Aber das Concerto d-moll von Bach stand auf dem Programm genau da, wo es hingehörte: als Finale der Veranstaltung von Kulturstadtlev, die mit „Bronze für Bach“ überschrieben war. Als es 1722, also vor genau 300 Jahren, um die Neubesetzung der Kantorenstelle der Thomaskirche in Leipzig ging, sah man das nämlich ganz anders als das Publikum, dessen Votum der Musikalische Leiter Werner Ehrhardt natürlich geahnt und deswegen als Zugabe das bekannteste Flötenstück Bachs ausgewählt hatte: die Badinerie aus dessen Orchestersuite Nr. 2. Dabei stellte Ehrhardt fest, dass der Kompositionsstil von Bach gar nicht weit weg war von dem seines Vorgängers Johann Kuhnau, den Bach einige Jahre zuvor in Leipzig besucht hatte. Mit der kleinen Sinfonia aus Kuhnaus „In te Domine speravi“, die das Orchester sozusagen als Prolog voranstellte, wurde das allenfalls angedeutet.

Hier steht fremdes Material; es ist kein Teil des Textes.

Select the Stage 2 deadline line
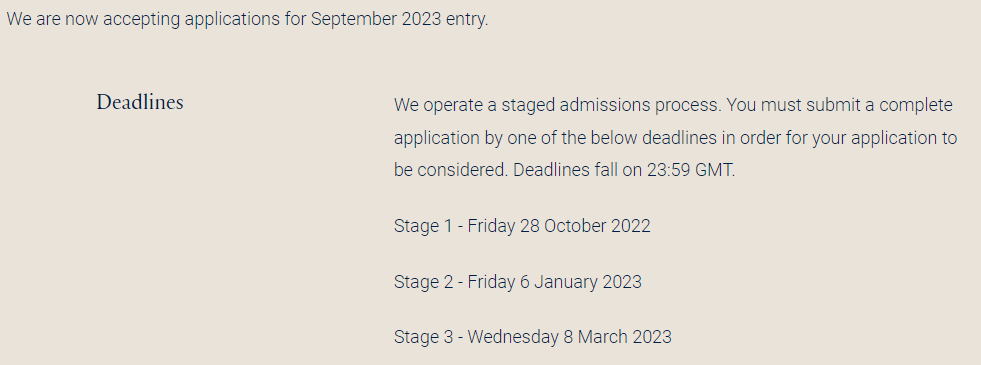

An diesem Abend im Schloss lag der Fokus auf den beiden Favoriten der insgesamt sechs Kandidaten, die sich nach Kuhnaus Tod um dessen Nachfolge beworben hatten. Telemann war klarer Favorit der Ratsherren, die ihm sogar die Verpflichtung erlassen wollten, Latein zu unterrichten, um die Stelle schmackhafter zu machen. Doch der entschied sich für Hamburg, wo mehr gezahlt wurde und er als Director Musices eines der angesehensten Ämter antrat. Dessen Kompositionsstil traf offenbar mehr den Zeitgeist, ebenso wie die Musik Christoph Graupners, den die Leipziger als zweite Wahl anfragten. Von beiden erklangen virtuose Brillierstücke mit effektvollem und irre schnellem Flötenpart und „Affettuoso“-Sätze von höfischer Eleganz, aber nicht in der vielschichtigen Komplexität, mit der Bach seinerzeit die Orchesterpartitur seines vergleichbaren Concertos gestrickt hat.

Was man damals im 18. Jahrhundert als so ungewöhnlich oder gar ungehörig empfunden hat, demonstrierte Ensemblemitglied Andreas Gilger auf dem Cembalo mit Praeludium und Fuge c-moll BWV 847 aus dem Wohltemperierten Klavier. Eine für damalige Hörgewohnheiten abenteuerliche Reise durch die Harmonien, gefolgt von einer meisterlichen Fuge in strenger Ordnung.

Eine wundervolle Programm-Idee und ein rundum gelungener, feiner Konzertabend.